What to Ask: "Should You or Should I Tell the Boss Where the Idea Came from?"
"Unless your idea-stealing colleague is willing to negotiate reparations to your satisfaction, this is the ultimate question. Make it clear that you intend to tell the boss exactly what happened with or without her present. Unless she believes that she has more legitimacy with the boss than you do and is planning to engage in the "big lie" strategy, this should cause her to retreat.
"The question is a forceful assertion of your rights, your anger, and your expectation for redress. You're telling the person in unequivocal terms that the boss will be told, either by you or by her."If you sense that the person is experiencing sincere remorse and is worried about being fired, you have two options.

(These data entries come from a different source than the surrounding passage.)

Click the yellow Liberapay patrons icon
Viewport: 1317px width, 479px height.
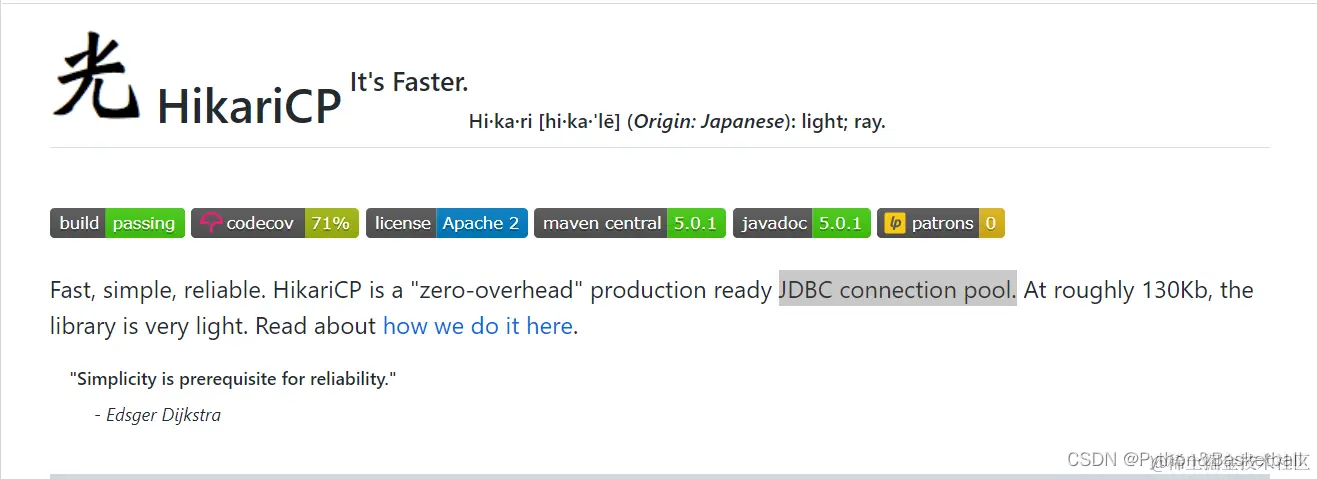coord(895,223)
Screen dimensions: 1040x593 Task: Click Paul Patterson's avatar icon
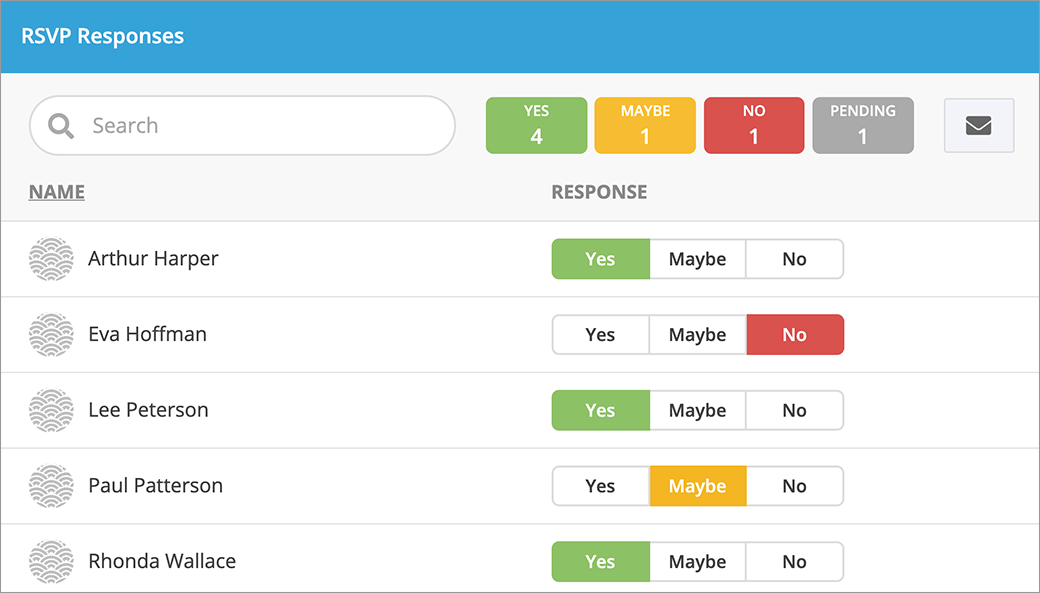(x=51, y=486)
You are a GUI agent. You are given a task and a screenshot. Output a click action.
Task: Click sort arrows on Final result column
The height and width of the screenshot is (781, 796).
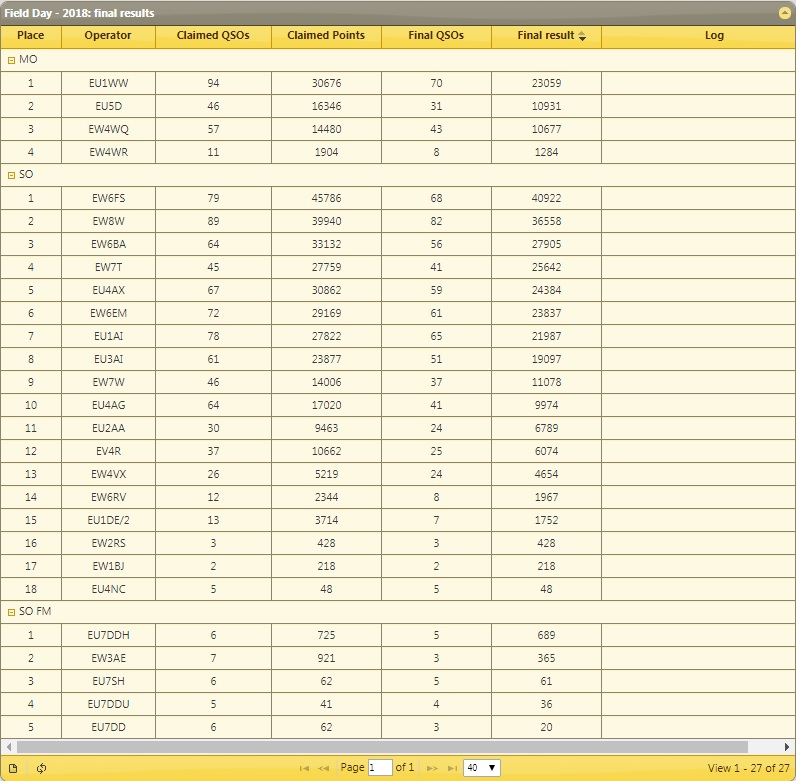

The first is to demand the credit you deserve. Choose this if you think the person is playing you for a sucker of if you believe that the deserved kudos are necessary for your career mobility. The second option is to pull back and allow the person to save face. You might choose this if the person manifests sincere regret or if you believe the joy of victory is not worth the pain of the battle."
What to Ask: "Is There Any Reason Why I Should Not Go to the Boss Right Now to Set the Record Straight?"
"The preceding question conveyed your moral indignation and demanded a remedy. This question implies that you might be convinced otherwise. There are at least two predictable responses to your question. The first is for your coworker to defend her claim to the idea successfully, in which case you'll want to forcefully back down. The second is for your coworker to come clean, apologize, and seek your forgiveness. If you can forgive and forget, do so; you'll prove that you're the bigger person. Holding a grudge can rob you of energy better spent on more productive tasks."
What to Ask: "If You Were in My Shoes Right Now, What Would You Do?"
"This powerful question solicits empathy and role reversal. Borrowing a coworker's idea and presenting them as one's own often occurs without thought of repercussions or of the pain it may cause the true originator of the idea. With this question you're implying that there is pain and you want her to describe it.
"If she can't empathize or refuses to do so, tell her exactly how you are feeling and exactly what you plan to do as a result."
Labels: Success at Work


3 Comments:
snoop dogg here....and i dont let no1 steal mah idears. pleeze balieve it!
-Snoop D O Double G
Okay what about a group setting? If I give my idea to the boss and the person next to me gives them my same idea but just take about 5more minutes longer to say it, with the boss sitting right there. How do I know if the boss realizes this person is using my ideas, and what do I say in front of all of them? Do I call my co-worker out in front of my boss and tell her? This is the second time and I getting tired of it!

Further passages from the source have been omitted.